Referring to FIG. 7D, by comparing the signal power Ps with the noise power Pn, an active/non-active voice period can be correctly determined regardless of a signal level or noise. For example, if the signal power Ps is greater than the noise power Pn, a corresponding frame is set to an active/non-active voice determination value corresponding to an active voice period, e.g., “1”. Otherwise, if the signal power Ps is less than the noise power Pn, the frame is set to an active/non-active voice determination value corresponding to a non-active voice period, e.g., “0”.
FIGS. 8A and 8B are graphs illustrating examples of filtering of active/non-active voice determination values.
Referring to FIG. 8A, consecutive periods between frames in which voice activity changes, e.g., “active voice”, “non-active voice”, “active voice”, may be determined incorrectly in terms of being an active/non-active voice period.
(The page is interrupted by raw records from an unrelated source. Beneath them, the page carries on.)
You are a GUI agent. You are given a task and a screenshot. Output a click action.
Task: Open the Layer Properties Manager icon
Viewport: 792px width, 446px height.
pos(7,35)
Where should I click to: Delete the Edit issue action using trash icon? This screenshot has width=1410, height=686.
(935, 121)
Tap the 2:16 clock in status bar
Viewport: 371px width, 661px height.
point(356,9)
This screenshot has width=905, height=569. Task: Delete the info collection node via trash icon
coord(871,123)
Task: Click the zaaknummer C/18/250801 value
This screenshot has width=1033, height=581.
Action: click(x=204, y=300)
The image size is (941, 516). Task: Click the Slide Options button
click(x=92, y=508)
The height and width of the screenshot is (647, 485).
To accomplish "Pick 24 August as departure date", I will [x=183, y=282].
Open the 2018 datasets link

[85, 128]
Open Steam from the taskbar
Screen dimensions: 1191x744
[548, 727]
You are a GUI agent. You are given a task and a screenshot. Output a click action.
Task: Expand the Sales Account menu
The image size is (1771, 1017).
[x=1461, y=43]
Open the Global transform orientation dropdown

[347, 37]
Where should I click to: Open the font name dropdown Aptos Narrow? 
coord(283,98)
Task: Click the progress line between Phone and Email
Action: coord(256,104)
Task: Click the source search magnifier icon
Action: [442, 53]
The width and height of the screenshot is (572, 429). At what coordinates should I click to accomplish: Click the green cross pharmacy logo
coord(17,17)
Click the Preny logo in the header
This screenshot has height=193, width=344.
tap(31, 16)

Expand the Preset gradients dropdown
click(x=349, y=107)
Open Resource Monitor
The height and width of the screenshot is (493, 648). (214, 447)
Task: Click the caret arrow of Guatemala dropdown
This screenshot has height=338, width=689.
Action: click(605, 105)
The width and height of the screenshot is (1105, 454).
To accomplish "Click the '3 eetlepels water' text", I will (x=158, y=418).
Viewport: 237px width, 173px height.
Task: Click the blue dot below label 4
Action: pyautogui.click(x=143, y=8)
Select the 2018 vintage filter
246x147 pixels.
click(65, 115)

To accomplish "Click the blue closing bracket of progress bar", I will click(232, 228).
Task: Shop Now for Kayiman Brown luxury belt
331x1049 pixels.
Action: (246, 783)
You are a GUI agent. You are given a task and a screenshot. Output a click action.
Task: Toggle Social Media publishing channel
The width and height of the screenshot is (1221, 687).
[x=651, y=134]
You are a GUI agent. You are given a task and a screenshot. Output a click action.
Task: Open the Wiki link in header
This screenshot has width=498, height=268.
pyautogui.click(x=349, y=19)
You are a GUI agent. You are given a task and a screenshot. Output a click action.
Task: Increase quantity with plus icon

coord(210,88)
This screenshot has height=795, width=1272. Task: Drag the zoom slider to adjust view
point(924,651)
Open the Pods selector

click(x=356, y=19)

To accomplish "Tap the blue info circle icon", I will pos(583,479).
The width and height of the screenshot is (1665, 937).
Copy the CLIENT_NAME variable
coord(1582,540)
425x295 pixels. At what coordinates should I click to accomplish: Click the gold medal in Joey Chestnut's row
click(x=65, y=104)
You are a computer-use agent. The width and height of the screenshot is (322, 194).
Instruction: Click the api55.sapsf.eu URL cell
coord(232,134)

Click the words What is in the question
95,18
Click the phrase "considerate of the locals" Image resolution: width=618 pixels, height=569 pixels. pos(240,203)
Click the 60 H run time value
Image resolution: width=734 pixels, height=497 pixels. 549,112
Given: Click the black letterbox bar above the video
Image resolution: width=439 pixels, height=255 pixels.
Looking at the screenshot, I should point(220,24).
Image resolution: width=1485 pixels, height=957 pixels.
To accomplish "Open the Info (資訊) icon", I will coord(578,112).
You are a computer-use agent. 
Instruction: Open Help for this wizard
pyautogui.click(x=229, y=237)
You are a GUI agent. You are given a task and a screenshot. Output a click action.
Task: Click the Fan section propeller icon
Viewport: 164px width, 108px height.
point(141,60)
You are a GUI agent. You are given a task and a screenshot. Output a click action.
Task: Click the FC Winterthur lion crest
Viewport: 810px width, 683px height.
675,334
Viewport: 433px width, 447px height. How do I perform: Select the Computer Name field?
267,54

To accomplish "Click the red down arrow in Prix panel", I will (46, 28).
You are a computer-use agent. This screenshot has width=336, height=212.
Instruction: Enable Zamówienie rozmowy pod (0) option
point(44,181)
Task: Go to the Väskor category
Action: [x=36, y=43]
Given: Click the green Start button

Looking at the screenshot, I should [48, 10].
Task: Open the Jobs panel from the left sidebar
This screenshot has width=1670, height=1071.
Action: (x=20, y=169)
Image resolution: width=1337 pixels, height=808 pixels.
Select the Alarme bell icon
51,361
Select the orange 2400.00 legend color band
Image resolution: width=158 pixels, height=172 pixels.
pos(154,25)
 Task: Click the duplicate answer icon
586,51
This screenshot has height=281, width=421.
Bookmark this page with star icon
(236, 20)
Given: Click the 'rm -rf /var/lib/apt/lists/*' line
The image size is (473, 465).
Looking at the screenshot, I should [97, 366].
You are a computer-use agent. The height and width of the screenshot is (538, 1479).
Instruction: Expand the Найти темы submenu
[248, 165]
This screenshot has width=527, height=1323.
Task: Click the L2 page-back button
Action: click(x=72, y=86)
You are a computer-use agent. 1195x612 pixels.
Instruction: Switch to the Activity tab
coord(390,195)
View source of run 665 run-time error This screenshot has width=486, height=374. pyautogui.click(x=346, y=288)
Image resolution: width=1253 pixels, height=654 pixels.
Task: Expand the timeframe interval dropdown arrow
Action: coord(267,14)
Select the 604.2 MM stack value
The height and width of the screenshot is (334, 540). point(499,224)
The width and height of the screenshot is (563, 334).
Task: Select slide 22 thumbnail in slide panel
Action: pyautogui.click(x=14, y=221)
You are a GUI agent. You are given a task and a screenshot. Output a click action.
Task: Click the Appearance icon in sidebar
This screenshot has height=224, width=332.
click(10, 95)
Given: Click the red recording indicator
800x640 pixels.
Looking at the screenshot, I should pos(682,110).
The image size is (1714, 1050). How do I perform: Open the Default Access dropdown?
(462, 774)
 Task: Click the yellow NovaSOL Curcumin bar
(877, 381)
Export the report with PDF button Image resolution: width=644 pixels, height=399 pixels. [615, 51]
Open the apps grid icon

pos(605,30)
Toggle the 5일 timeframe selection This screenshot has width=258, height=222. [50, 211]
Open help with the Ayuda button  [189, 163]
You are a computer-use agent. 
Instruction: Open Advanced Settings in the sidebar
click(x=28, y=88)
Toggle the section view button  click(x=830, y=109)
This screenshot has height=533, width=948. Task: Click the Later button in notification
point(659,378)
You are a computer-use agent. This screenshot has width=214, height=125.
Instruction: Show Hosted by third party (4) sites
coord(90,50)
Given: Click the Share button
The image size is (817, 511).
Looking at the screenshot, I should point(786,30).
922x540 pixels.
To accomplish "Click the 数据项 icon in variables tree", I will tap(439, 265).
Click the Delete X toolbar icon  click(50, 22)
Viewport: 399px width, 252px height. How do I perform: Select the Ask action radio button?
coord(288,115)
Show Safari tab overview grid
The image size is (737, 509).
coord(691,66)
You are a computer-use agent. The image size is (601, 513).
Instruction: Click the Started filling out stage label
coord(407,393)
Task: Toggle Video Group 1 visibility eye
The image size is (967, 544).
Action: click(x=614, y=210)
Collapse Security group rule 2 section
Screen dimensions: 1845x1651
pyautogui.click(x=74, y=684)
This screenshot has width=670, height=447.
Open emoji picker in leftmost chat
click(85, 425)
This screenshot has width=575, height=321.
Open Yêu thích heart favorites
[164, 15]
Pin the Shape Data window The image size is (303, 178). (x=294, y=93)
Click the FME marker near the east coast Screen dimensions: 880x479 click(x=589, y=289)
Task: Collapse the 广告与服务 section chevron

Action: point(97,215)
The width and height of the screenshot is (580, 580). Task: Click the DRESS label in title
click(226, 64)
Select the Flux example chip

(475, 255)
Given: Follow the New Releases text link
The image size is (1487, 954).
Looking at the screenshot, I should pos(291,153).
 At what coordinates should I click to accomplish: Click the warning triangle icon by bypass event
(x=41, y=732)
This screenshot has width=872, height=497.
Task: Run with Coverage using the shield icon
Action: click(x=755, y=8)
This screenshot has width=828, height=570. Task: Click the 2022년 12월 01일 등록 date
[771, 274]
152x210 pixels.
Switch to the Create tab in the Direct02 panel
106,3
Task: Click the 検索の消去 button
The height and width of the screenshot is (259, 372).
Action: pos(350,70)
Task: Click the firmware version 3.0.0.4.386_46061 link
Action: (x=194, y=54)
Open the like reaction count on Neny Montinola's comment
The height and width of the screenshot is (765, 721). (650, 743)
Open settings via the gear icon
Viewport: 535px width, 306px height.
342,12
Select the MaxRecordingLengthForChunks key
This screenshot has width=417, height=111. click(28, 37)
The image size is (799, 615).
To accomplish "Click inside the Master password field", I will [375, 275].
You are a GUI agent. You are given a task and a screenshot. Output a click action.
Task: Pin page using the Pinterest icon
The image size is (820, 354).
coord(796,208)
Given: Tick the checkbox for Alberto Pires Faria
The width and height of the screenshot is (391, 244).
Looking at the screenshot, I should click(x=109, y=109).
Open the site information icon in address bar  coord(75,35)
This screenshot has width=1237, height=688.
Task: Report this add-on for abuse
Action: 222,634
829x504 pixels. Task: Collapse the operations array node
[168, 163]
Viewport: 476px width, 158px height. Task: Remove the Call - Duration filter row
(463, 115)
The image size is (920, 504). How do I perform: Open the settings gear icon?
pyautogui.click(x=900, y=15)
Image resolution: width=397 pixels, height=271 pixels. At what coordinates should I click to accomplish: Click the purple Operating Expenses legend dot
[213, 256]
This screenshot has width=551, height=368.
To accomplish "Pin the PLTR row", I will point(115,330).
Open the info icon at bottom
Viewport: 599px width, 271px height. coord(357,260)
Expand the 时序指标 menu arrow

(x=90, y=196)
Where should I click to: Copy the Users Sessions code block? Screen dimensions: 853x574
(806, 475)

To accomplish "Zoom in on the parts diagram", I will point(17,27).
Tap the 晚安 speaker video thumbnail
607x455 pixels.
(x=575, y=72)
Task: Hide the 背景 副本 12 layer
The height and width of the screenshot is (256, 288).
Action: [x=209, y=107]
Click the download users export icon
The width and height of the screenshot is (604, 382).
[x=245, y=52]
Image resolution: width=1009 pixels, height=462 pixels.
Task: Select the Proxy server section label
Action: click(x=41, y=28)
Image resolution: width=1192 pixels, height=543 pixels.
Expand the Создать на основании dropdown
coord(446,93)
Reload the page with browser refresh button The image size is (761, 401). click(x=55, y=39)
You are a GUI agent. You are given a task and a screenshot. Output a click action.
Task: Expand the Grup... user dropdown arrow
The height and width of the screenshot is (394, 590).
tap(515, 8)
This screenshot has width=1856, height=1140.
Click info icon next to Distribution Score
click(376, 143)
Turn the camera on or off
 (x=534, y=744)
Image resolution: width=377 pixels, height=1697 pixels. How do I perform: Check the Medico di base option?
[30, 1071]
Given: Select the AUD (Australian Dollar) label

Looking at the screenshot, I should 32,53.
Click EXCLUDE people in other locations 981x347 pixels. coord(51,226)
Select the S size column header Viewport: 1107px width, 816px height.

Thus, by smoothing “active voice”, “non-active voice”, and “active voice” respectively into “active voice”, “active voice”, and “active voice” using a median filter, the probability of a wrong active/non-active voice determination caused by noise can be reduced, as illustrated in FIG. 8B.
As described above, according to the present general inventive concept, an active/non-active voice period can be determined simply by calculating a power of a frame, thereby reducing the amount of calculations and improving the accuracy of an active/non-active voice determination.
Moreover, by comparing a signal power prediction value with a noise power prediction value, an active/non-active voice period can be effectively determined with a low-level signal.
The present general inventive concept can also be embodied as computer-readable codes on a computer-readable medium. The computer-readable medium can include a computer-readable recording medium and a computer-readable transmission medium. The computer-readable recording medium is any data storage device that can store data which can be thereafter read by a computer system. Examples of computer-readable recording media include read-only memory (ROM), random-access memory (RAM), CD-ROMs, magnetic tapes, floppy disks, optical data storage devices. The computer-readable recording medium can also be distributed over a network of coupled computer systems so that the computer-readable code is stored and executed in a decentralized fashion. The computer-readable transmission medium can transmit carrier waves and signals (e.g., wired or wireless data transmission through the Internet). Also, functional programs, codes, and code segments to accomplish the present general inventive concept can be easily construed by programmers skilled in the art to which the present general inventive concept pertains.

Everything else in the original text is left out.